Я медленно поворачиваюсь:
— Что?
— Я того же жду. Уже третью неделю.
Три недели… У меня подкашиваются ноги, я падаю на матрас. Три недели? Я говорю себе, что я не в таком положении, как Ванда. Но все же: три недели.
— Так за что тебя упекли? — спрашивает она.
— Ни за что.
— Просто удивительно, насколько законопослушные люди сюда попадают. — Ванда ложится на нары, вытягивает руки над головой. — Они говорят, я убила своего мужа.
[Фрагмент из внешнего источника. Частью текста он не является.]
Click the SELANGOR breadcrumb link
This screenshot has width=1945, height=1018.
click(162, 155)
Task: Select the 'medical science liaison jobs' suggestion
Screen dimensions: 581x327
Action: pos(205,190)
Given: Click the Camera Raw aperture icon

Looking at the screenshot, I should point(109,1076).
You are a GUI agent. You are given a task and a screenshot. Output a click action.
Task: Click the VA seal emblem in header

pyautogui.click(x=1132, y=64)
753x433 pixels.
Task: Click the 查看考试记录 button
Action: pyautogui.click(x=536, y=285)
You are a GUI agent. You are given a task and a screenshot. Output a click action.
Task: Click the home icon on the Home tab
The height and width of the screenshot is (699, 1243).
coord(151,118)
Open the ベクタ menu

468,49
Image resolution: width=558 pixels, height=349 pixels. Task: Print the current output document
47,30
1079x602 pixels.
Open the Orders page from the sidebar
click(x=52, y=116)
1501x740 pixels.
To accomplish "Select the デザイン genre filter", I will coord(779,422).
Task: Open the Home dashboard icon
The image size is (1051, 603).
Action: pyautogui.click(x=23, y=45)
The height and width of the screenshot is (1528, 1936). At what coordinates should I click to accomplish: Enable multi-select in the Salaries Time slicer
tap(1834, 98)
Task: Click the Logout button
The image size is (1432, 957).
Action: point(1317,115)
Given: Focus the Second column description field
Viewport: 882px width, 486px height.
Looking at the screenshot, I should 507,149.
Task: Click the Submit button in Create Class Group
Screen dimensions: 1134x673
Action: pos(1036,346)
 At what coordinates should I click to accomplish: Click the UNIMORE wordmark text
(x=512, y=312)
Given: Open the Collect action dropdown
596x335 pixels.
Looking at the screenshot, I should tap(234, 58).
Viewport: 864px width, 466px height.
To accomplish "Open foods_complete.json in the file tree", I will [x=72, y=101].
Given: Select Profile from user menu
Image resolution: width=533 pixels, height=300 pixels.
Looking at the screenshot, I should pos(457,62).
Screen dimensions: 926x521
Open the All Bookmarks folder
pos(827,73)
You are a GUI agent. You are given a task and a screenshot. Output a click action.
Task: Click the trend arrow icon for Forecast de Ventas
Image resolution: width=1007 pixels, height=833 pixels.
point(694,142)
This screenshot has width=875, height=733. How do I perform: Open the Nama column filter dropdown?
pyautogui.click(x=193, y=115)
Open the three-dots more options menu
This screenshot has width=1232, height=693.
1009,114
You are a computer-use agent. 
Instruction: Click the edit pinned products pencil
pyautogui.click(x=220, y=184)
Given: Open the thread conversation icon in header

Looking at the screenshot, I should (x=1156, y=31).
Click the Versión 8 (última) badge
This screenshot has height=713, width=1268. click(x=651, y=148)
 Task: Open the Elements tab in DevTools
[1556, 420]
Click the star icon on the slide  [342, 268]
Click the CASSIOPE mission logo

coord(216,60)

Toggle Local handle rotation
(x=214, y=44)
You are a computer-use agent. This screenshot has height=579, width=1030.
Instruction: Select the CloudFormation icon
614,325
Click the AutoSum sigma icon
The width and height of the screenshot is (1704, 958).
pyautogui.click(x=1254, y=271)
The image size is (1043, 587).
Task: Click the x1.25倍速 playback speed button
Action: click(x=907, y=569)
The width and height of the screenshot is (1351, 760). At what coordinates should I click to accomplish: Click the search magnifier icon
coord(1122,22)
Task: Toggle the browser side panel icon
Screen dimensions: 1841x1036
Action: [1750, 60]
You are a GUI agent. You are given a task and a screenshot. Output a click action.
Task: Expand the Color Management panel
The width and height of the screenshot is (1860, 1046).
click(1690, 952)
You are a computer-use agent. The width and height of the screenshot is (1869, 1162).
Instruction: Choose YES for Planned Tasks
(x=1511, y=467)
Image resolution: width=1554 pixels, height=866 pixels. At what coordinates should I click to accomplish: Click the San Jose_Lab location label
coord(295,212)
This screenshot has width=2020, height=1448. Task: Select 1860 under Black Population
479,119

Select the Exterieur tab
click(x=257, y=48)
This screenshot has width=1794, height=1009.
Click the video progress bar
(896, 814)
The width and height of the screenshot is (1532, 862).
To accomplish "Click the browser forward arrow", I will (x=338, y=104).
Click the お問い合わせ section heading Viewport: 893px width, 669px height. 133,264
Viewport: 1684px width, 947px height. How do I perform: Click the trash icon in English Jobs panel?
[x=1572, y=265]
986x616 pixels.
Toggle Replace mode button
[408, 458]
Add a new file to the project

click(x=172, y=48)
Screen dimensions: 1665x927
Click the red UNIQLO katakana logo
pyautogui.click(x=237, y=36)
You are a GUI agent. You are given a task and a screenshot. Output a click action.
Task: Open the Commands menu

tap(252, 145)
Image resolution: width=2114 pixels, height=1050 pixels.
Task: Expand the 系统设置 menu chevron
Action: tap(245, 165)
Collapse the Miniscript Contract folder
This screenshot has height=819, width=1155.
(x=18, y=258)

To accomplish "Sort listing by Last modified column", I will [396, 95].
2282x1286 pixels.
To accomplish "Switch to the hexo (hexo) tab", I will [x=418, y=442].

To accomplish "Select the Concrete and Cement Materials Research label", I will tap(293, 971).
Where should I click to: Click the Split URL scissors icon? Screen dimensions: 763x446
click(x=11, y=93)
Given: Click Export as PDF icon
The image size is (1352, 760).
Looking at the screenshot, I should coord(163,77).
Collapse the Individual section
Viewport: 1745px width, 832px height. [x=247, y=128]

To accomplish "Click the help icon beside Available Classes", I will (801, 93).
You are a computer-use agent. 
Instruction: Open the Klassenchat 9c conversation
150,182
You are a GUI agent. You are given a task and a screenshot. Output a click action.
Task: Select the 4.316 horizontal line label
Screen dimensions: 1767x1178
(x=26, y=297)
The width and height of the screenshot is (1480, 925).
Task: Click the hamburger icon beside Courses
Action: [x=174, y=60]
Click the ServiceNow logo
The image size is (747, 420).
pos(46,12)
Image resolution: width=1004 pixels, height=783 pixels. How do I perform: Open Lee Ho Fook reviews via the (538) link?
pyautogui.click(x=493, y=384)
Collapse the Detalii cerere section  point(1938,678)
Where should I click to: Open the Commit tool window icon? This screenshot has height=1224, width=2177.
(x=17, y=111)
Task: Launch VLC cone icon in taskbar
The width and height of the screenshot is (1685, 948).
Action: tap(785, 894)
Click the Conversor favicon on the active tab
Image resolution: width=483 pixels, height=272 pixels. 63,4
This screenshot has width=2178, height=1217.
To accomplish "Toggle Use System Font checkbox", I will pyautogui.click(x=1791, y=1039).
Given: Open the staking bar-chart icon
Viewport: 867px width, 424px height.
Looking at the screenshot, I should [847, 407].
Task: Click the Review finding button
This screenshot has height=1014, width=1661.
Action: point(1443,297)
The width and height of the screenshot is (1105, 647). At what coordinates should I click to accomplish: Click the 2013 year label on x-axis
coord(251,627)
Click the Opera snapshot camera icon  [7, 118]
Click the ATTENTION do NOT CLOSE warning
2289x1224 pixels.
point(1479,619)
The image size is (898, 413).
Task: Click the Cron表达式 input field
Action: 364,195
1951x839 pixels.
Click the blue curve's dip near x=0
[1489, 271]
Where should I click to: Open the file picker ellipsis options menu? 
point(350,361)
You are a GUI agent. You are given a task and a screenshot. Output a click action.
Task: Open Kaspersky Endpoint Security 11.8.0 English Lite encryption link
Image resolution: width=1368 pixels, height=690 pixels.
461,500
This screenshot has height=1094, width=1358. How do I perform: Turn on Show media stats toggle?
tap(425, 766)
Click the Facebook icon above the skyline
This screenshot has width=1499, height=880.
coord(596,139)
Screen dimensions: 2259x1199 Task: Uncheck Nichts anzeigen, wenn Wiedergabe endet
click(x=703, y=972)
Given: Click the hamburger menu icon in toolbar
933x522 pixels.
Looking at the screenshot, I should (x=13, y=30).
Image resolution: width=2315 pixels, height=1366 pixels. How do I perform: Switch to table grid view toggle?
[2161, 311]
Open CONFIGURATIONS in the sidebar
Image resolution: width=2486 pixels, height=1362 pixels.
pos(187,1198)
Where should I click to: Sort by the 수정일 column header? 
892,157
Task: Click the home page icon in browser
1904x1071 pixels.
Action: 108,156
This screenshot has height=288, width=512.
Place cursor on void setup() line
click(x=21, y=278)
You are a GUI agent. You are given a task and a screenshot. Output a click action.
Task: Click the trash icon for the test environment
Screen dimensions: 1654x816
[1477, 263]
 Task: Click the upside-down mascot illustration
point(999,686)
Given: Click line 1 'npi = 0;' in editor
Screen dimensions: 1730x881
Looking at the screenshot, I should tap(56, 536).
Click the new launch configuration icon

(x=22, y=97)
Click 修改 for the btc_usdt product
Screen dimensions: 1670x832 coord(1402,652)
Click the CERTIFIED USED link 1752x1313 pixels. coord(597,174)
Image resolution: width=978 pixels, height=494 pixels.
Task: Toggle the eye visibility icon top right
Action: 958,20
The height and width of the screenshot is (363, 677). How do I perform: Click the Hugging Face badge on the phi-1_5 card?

Я говорю, он сам напоролся на мой нож. — Она смотрит на меня. — Это вышло случайно. Знаешь, так же случайно, как он случайно сломал мне руку, подбил глаз и столкнул с лестницы.
В ее голосе как будто скрежещут камни. Интересно, мой голос со временем тоже будет так звучать? Я вспоминаю Кеннеди, ее совет держать язык за зубами.
Потом я думаю о Терке Бауэре и рисую в воображении татуировку, которую видела в зале суда на его бритой голове. Интересно, а он когда-нибудь сидел? Если да, то, значит, и с ним у нас есть что-то общее.
Затем я представляю его ребенка у себя на ладонях в морге, синего и холодного, как гранит.
— Я не верю в случайности, — говорю я и прекращаю разговор.
Адвокат офицер Рамирес, человек с лицом круглым и мягким, как пончик, прихлебывает суп. Брызги летят ему на рубашку, и я стараюсь не смотреть на него каждый раз, когда это происходит.
— Рут Джефферсон, — говорит он, читая мое дело. — У вас есть просьба о посещении?
— Да, — отвечаю я. — Мой сын, Эдисон. Мне нужно с ним связаться и рассказать, как собрать документы для залога. Ему всего семнадцать лет.
Рамирес роется в ящике стола, достает журнал «Оружие и боеприпасы» и стопку рекламных проспектов о депрессии, потом передает мне бланк:
— Запишите имена и адреса людей, которых хотите внести в список посетителей.
— А потом что?
— Потом я отправлю его кому надо. И когда его подпишут и пришлют обратно, список будет утвержден и вы сможете принимать гостей.
— Но это может занять недели.
— Обычно уходит около десяти дней, — говорит Рамирес. Хлюп.
Слезы подступают у меня к глазам. Это словно кошмарный сон, когда кто-то трясет тебя за плечо, а ты говоришь себе, что это сон, но тебе отвечают: «Это не сон».